Not all the pieces, of course, are angular. Many suggest the roundness of human forms. One is Jean Arp’s “Torso with Buds (Nu aux Borgeons).” It’s a perfect segue from pieces that invoke a contemplation of space to human-form-as-axis. Its obvious verticality, when juxtaposed with Kelly’s piece, makes it operate on dual levels. It’s, again, a bridge between above and below and the allusion to buds in the title could recall Genesis and the Edenic tree. It swells with meaning and offers an intimation of fecund human life. “Buds,” of course, are about “beginnings.” Again, we’re lobbed into the realm of ritual, initiation and a narrative of space and human habitation. Other pieces include works by Giaciometti, Matisse and Naum Gabo. The latter’s “Constructed Head No. 2” was made in 1916 and carries a jolt of cerebral vibrancy delivered with the power of an electric transformer. It’s both eerily mechanistic and phenomenally gorgeous. It’s heavy, yet rounded, and its harshness is mitigated by its gasp-inducing loveliness. It also moves us further down the previously established timeline that begins with archaic considerations to human fecundity to (now) a looming Constructivist head.
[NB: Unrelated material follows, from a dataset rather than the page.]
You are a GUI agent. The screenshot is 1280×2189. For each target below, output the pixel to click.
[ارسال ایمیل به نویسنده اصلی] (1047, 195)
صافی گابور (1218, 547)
The show can be viewed hundreds of ways but one I find interesting is this demonstrable movement from inchoate beginnings toward an increasingly intellectual manner of approaching the world. In fact, we can end this linear syntax with a contemplation of man-made things and their curving or angular shapes. The “Machine” is certainly given its due in the street-end space of Gallery 2.

John Chamberlain’s “Zaar,” interestingly, is a new language (Zaar is a group of Chadic languages spoken in Nigeria) of crushed and colorful metal. He detested being associated with crashed cars and junkyard discards; however, it’s hard to divest yourself of the seemingly obvious. One curator at the Guggenheim paralleled the rise of Chamberlain’s work with what might be termed “mechanical America.”  Similarly, Raymond Duchamp-Villon’s “Large Horse (Le Cheval Majeur)” is another venture into the technological era. The natural curvature of a horse’s haunches and neck are morphed into elements of a machine. It exhibits a fascination with beauty in all its aspects, including power and speed. If Long’s piece calms the air surrounding it, this work whips it into a frenzy. However, you’re still at firmly fixed at a center — albeit this time in a storm. Isn’t it lovely?